Neuhaus P, Kaufmann M, Meyer W, Scherrer M, Rösler H, Maurer W
Helv Chir Acta. 1979 May;46(1-2):153-7.
In treatment of bronchogenic carcinoma twelve selected patients had economical resections. To avoid a pneumonectomy, lobectomies or bilobectomies were associated twice with bronchial excision, 8 times with bronchial resection (sleeve resection) and twice with resection and anastomosis of pulmonary artery. Nine patients underwent clinical, radiologic and szintigraphic control. Except one case all patients showed good functional results. The anastomosed lobes were perfused and ventilated proportionally to the number of segments. The quality of life after partial pulmonary resections had deteriorated only to a small extent compared with the preoperative state. These results were emphasized by the only poor result which (after atelectasis of the anastomosed lung) corresponded functionally to a pneumonectomy. --The two cases of anastomosis of pulmonary artery showed a short survival. Both corresponded to a stage II of tumor classification. Of the other patients (all stage I) three are alive more than five years.
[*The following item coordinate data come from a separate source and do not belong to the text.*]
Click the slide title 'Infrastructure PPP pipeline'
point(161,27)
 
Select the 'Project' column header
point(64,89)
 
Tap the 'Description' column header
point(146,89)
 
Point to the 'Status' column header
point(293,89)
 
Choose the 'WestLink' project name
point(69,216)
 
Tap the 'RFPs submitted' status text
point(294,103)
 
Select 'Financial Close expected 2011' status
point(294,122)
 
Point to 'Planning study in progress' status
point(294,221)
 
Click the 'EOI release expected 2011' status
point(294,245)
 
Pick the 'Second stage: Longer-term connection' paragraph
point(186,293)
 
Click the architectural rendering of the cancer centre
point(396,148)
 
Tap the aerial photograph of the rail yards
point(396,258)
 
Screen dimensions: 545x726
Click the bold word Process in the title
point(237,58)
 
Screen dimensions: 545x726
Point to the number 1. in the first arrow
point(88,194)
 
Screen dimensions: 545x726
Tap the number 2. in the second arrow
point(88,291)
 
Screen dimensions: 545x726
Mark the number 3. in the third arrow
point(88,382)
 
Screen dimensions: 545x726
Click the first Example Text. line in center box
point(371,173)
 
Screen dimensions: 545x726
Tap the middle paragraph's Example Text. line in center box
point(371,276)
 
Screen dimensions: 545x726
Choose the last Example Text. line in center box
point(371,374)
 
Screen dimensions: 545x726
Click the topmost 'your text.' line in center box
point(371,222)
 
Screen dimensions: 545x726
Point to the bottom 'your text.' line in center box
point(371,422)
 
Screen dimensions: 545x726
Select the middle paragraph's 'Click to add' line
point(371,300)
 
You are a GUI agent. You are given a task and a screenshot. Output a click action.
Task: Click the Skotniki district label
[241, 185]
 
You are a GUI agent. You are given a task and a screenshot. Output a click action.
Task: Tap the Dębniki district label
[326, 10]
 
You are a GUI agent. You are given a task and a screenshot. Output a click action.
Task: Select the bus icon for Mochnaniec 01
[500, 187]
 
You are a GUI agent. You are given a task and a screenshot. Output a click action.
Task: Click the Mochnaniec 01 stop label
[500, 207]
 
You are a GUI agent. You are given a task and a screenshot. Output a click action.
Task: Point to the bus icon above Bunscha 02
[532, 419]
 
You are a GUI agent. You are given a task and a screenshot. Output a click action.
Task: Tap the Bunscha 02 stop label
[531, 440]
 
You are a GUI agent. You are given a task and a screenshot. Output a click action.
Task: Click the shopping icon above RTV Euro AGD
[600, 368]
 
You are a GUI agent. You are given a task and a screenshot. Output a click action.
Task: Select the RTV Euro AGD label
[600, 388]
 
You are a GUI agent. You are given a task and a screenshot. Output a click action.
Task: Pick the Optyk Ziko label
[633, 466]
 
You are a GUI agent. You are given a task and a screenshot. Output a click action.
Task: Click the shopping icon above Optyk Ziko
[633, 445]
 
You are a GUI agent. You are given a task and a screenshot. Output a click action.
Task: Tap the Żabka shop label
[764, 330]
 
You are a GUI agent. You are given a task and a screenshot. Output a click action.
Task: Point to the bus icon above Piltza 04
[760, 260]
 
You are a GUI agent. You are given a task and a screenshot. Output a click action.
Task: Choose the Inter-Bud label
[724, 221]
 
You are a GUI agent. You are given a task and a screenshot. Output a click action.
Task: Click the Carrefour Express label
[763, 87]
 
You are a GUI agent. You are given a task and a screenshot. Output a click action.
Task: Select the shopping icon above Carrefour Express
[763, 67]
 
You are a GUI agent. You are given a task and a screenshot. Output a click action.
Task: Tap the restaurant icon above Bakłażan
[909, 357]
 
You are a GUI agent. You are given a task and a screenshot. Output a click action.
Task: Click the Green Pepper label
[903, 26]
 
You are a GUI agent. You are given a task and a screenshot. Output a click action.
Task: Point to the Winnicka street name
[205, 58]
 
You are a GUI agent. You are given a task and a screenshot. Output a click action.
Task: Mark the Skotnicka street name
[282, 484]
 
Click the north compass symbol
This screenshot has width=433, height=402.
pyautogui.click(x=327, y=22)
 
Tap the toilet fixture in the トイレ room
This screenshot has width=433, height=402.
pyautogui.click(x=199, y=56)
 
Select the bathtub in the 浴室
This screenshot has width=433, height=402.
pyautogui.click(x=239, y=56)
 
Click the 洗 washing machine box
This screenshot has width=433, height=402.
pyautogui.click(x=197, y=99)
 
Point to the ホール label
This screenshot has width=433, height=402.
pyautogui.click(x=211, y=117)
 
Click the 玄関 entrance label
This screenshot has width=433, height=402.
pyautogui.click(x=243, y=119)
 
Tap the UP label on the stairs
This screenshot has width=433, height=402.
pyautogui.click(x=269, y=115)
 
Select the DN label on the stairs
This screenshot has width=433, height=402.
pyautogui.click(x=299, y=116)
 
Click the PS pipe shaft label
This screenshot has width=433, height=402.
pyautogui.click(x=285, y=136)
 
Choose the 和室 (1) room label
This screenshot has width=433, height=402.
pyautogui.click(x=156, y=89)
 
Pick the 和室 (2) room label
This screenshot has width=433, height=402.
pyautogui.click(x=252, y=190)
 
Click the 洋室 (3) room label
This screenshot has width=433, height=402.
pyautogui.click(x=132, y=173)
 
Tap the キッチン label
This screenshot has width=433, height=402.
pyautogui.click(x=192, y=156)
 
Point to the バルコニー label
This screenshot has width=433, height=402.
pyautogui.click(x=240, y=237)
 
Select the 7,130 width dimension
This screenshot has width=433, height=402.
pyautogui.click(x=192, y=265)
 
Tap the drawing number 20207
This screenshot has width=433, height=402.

在支气管源性癌的治疗中,12例选定患者接受了经济性切除术。为避免全肺切除术,肺叶切除术或双肺叶切除术分别有2次与支气管切除术联合进行,8次与支气管切除(袖状切除)联合进行,2次与肺动脉切除及吻合联合进行。9例患者接受了临床、放射学和闪烁扫描检查。除1例患者外,所有患者均显示出良好的功能结果。吻合的肺叶灌注和通气与段数成比例。与术前状态相比,部分肺切除术后的生活质量仅略有下降。唯一的不良结果(吻合肺肺不张后)在功能上相当于全肺切除术,这突出了这些结果。——2例肺动脉吻合术患者生存期较短。两者均对应肿瘤分期II期。其他患者(均为I期)中有3例存活超过5年。